THE STORY – A devout Muslim living in West Hollywood makes an unexpected connection with an actor during the holy month of Ramadan.
THE CAST – Haaz Sleiman & Michael Cassidy
THE TEAM – Mike Mosallam (Director/Writer)
THE RUNNING TIME – 92 Minutes
By Josh Parham
One of the great privileges of storytelling can be the opportunity to see unique perspectives that one normally would not be accustomed to viewing. Within specific cultures, many different experiences are worthy of exploration in cinema. Some of these viewpoints coincide within the LGBTQ+ experience, resulting in a fascinating journey that sees how very particular points of view impact such stories. These stories are not always meant to answer every question, but any attempt to break up the landscapes’ homogeneity is much appreciated. That is precisely what “Breaking Fast” aims to do as it looks to portray an endearing love story cast under an underseen cultural context.

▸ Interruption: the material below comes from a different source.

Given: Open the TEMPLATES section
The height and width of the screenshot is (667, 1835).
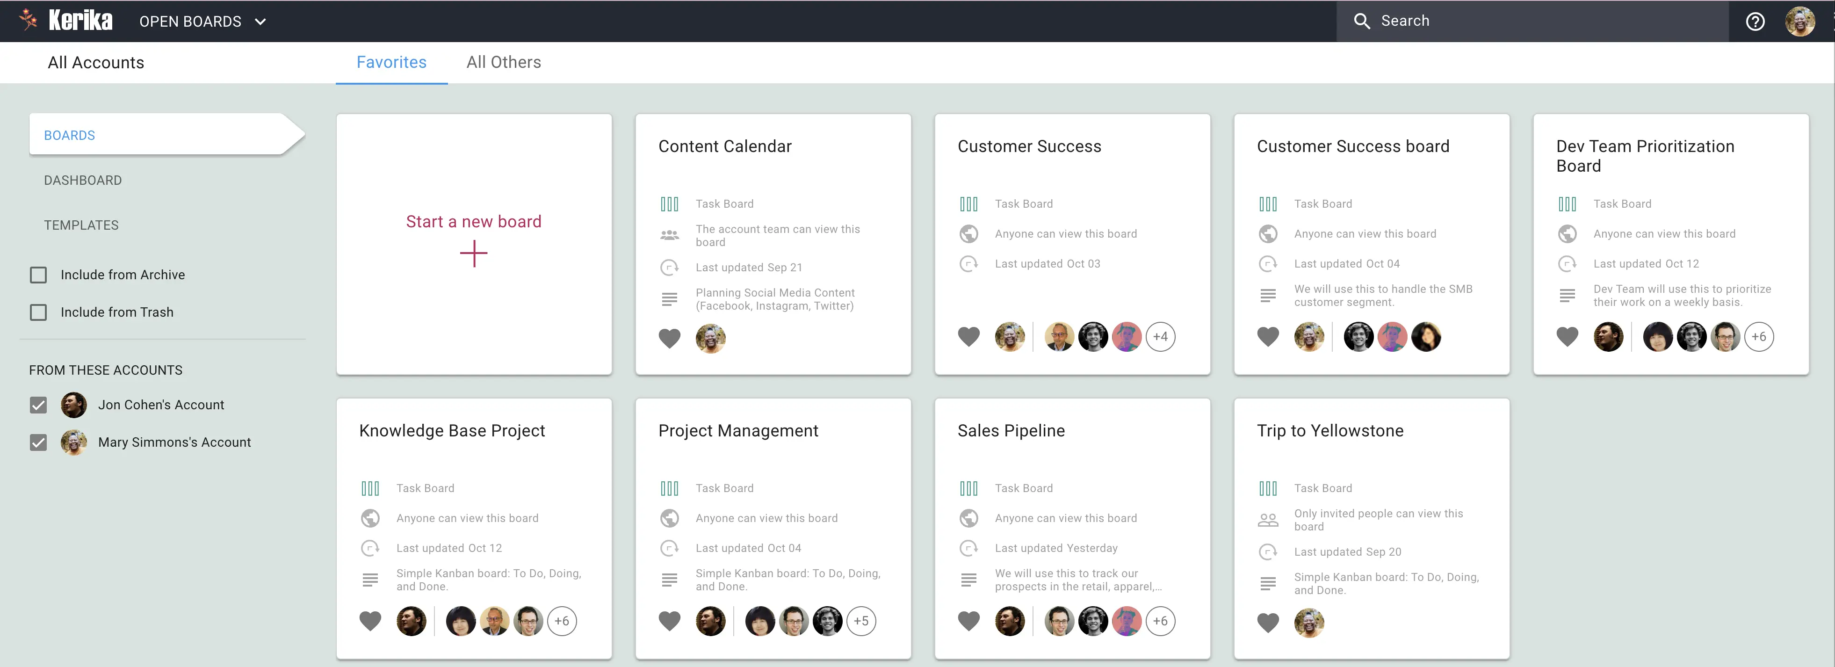Looking at the screenshot, I should [x=81, y=225].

At the center of this story is Mo (Haaz Sleiman), a devout Muslim who sees himself as controlled and disciplined. He is currently still reeling from a breakup when his lover chose to marry a woman rather than come out to his family. A year later, he meets Kal (Michael Cassidy), an easy-going white man whom Mo starts inviting over to “break fast,” which is to enjoy the first meal after sundown during the holy month of Ramadan. The two start off as modest friends, but the bond between them grows more intense with each passing evening. Eventually, their situation leads to the challenge of each other’s worldview and preconceived notions about their lives. The romance that slowly emerges between them also reveals hidden truths that they must confront.

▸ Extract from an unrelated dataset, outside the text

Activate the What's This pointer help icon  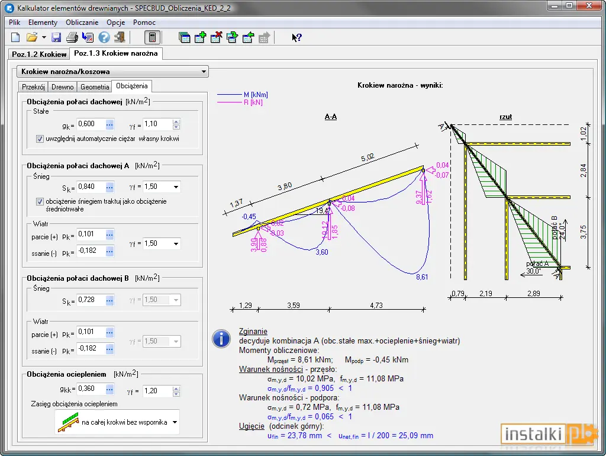point(296,37)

Writer-director Mike Mosallam intends to cast a somewhat familiar tale of a burgeoning love affair engulfed within specific societal frameworks. There is a celebration of this culture and, more specifically, the tenants of this religion without assigning judgment. There is an equal emphasis on both the importance and imperfections that seeking a romantic relationship of this sort can endure. While it may mostly speak to those ideas on the surface, the discussion itself is valued. It’s particularly felt in the political conversations that come across as slightly awkward but give the stage some authentic emotional revelations. The story here trades on many conventions that the broader genre has seen before, but giving light to how these relationships are treated with a specific foundation is a treasure to watch.

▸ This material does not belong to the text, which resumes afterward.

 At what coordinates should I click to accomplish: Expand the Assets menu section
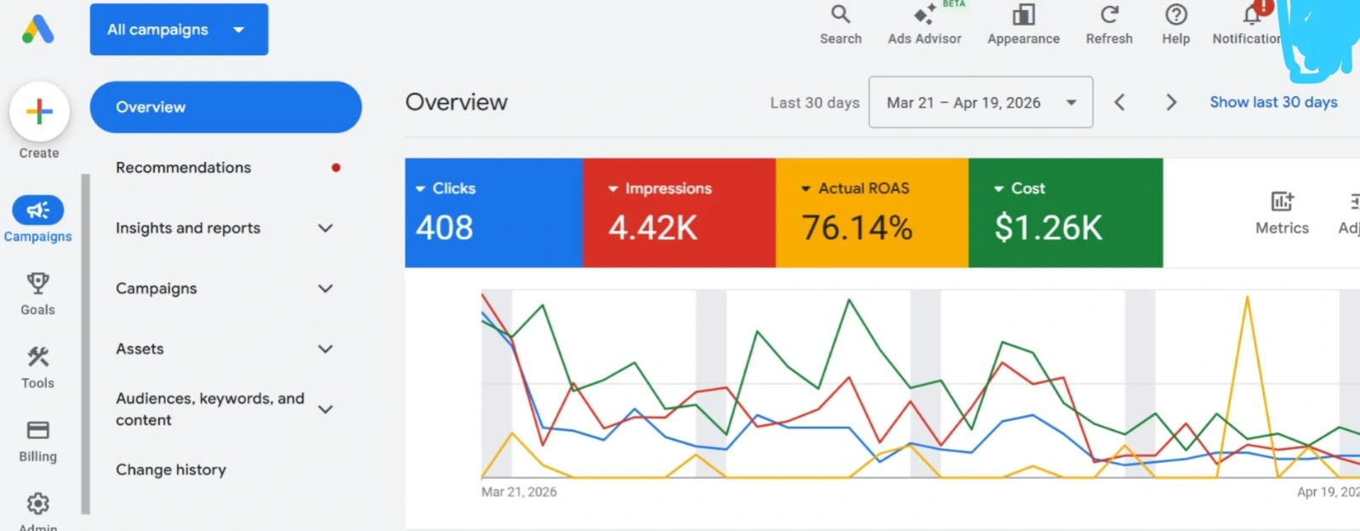coord(225,349)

Unfortunately, that nuanced commentary isn’t particularly borne out in the filmmaking. Mosallam’s direction is mostly mediocre when it isn’t indulging in oppressive close-ups or distracting shaky-cam. His efforts feel mostly unassuming, apart from the appealing visual display of the gorgeous food. Still, he doesn’t do much to elevate the style into something innovative. Conversely, while one can find much gratitude in the thematic weight that is being mined, the execution is often clunky and littered with stiff dialogue. This is a clear case with the story’s objectives being of much greater significance than their presentation. As such, much of the film has a serviceable quality that does a decent job of showcasing ideas than it does at presenting a truly engaging portrait.
Sleiman gives a mostly grounded portrayal that is fair but ultimately, a tad bland. While he finds some emotional moments to play and is never outright terrible, his presence never comes across as extraordinary. Fortunately, he does share some nice chemistry with Cassidy, who is full of warm charm that makes him quite a magnetic personality. However, as affecting as the two are, nearly the entire film is stolen by Amin El Gamal playing Mo’s flamboyant best friend. Gamal is a whirlwind of energy and comedic timing that is a delight to witness. He also carries his own cathartic reveals that are just as moving as the plight of the protagonists. The performance he delivers is entirely charismatic and manages to convey nuance within a character that could have quite easily been played broad and flat.
There is enough in “Breaking Fast” that leaves one acknowledging its good intentions. The space to tell LGBTQ+ stories can sometimes be limiting in the mainstream and it’s nice that Sleiman’s effort to focus on a distinct viewpoint was presented. These intriguing perspectives are what make up for the bland filmmaking and mundane performances, with a few notable exceptions in the supporting cast. This film is not something that should be defined as wholly innovative when it comes to its execution. Still, the value of a different cultural lens will always be a treasured element to the diverse landscape of this particular arena of cinema.
THE FINAL SCORE
THE GOOD – A good-natured romance that aims to showcase a unique cultural perspective that makes its thematic commentary worthwhile. There are decent performances throughout but the highlight is Amin El Gamal in a charming supporting turn.
THE BAD – The execution of this material consists of mundane filmmaking and a script littered with stale, awkward dialogue. Many of the performances are merely serviceable and a bit bland.